Would they learn to defend themselves quickly? To explain? To control the narrative?
Or would they learn to pause and seek God?
Moses wasn’t perfect. But the pattern of his life was clear, he kept returning to God. Again and again. That consistency is what made him safe to follow.
And that word - safe - matters to me.
In Building a Discipling Culture, Mike Breen discusses how many churches are good at gathering crowds but not always at making disciples. He says discipleship isn’t about running programmes; it’s about shaping a culture where people actually learn to live like Jesus.
One of the things that stayed with me from that book is this: you can’t give away what you don’t have.
If I’m not living a surrendered life, I can’t disciple someone into surrender.
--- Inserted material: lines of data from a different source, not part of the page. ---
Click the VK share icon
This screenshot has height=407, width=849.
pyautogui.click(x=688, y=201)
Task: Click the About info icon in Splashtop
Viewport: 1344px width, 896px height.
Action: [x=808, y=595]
If I’m not practising obedience, I can’t teach someone to obey from the heart.
If I don’t know how to repent quickly, I can’t form that in someone else.
Discipleship multiplies who we are, not just what we know.
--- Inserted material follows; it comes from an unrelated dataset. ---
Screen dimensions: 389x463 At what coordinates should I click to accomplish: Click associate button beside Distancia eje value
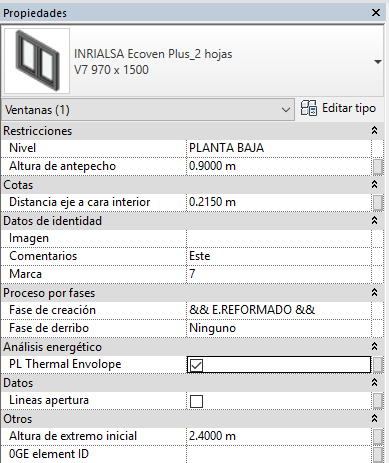[x=378, y=203]
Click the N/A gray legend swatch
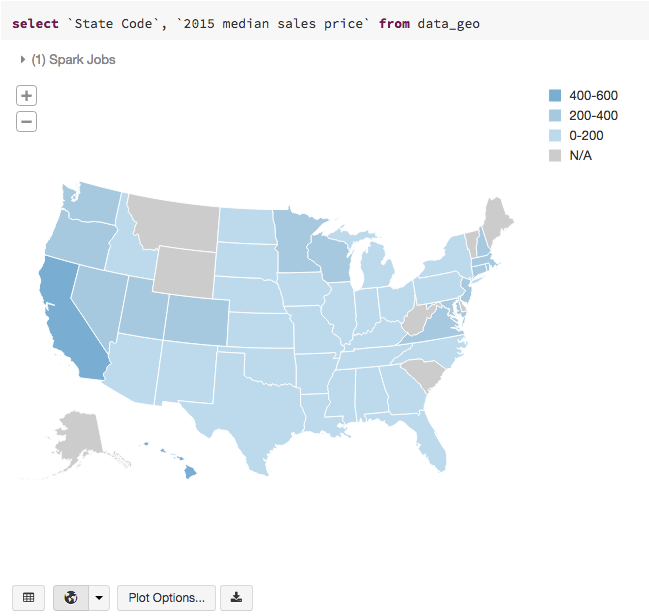This screenshot has height=616, width=649. [x=555, y=156]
That’s sobering. Because it means the real curriculum of discipleship is my life.
Not my notes.
Not my sermons.
Not my advice.
My life!
The older I grow in leadership, the more I feel the quiet weight of influence.
Someone is always watching.
A colleague. A mentee. A child. A friend.
They may not copy my words exactly. But they will absorb my posture. My habits. My tone. My responses under pressure.
So the question keeps coming back:
Can they emulate me?
If they copied my prayer rhythms, would they grow closer to God?
If they copied how I handle correction, would they become humble or defensive?
If they copied how I carry authority, would they become dependent on God or confident in themselves?
Surrender is not dramatic. It doesn’t trend. Falling facedown before God doesn’t look like “strong leadership” in the world’s eyes.
But maybe that’s exactly what strong leadership looks like in the Kingdom.
Moses led from intimacy. He led from dependence. He led from surrender.
And that made him worth following.
I may not be perfect to be emulated.
But I do need to be aligned.
So I’m asking myself again, quietly:
If someone patterned their life after mine, would it lead them closer to Jesus?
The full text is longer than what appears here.